BEGIN DATASET

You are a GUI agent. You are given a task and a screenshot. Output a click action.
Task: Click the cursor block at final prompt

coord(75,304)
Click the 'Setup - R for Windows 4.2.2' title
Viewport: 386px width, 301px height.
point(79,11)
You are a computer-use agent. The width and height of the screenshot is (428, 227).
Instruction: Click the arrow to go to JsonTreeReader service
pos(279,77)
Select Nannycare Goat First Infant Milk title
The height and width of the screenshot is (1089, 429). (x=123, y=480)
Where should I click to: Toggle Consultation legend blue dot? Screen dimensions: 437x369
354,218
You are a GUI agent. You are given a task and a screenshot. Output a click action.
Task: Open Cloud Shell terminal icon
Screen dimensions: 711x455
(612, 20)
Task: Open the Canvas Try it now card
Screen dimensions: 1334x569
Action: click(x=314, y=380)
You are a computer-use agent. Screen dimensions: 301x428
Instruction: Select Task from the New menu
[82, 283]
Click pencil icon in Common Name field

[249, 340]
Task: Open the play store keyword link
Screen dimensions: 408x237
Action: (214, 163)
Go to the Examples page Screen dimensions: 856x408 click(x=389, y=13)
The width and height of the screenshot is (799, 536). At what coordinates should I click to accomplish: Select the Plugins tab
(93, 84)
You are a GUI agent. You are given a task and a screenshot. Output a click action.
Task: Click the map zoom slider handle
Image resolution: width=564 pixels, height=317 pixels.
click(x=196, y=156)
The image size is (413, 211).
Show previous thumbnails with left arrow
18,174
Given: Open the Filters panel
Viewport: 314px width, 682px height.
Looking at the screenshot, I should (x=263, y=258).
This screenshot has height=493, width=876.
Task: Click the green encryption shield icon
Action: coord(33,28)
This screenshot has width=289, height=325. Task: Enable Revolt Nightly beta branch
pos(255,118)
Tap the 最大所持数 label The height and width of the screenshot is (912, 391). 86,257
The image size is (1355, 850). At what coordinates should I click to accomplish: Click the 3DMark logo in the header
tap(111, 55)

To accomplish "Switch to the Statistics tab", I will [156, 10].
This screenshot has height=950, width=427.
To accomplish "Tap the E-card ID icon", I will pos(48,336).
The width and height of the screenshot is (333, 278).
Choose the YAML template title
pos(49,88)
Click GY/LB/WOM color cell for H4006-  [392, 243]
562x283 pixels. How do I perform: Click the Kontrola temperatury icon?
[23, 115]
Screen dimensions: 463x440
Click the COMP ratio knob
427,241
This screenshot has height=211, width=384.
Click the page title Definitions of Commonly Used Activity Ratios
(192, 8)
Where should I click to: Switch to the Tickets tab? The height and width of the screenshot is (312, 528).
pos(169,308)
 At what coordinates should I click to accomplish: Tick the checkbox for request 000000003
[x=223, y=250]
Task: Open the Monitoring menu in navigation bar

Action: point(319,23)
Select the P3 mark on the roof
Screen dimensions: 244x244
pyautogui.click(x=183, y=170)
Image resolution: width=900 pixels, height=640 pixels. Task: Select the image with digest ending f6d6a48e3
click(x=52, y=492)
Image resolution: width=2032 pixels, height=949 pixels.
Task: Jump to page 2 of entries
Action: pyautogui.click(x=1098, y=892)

END DATASET

WHAT YOU HAVE TO DO:
All lines in the listing above from the line containing "Where should I click to: Toggle" to the line containing "Go to the Examples", inclusive, should be retyped exactly; no other lines should appear.

TASK RESPONSE:
Where should I click to: Toggle Consultation legend blue dot? Screen dimensions: 437x369
354,218
You are a GUI agent. You are given a task and a screenshot. Output a click action.
Task: Open Cloud Shell terminal icon
Screen dimensions: 711x455
(612, 20)
Task: Open the Canvas Try it now card
Screen dimensions: 1334x569
Action: click(x=314, y=380)
You are a computer-use agent. Screen dimensions: 301x428
Instruction: Select Task from the New menu
[82, 283]
Click pencil icon in Common Name field

[249, 340]
Task: Open the play store keyword link
Screen dimensions: 408x237
Action: (214, 163)
Go to the Examples page Screen dimensions: 856x408 click(x=389, y=13)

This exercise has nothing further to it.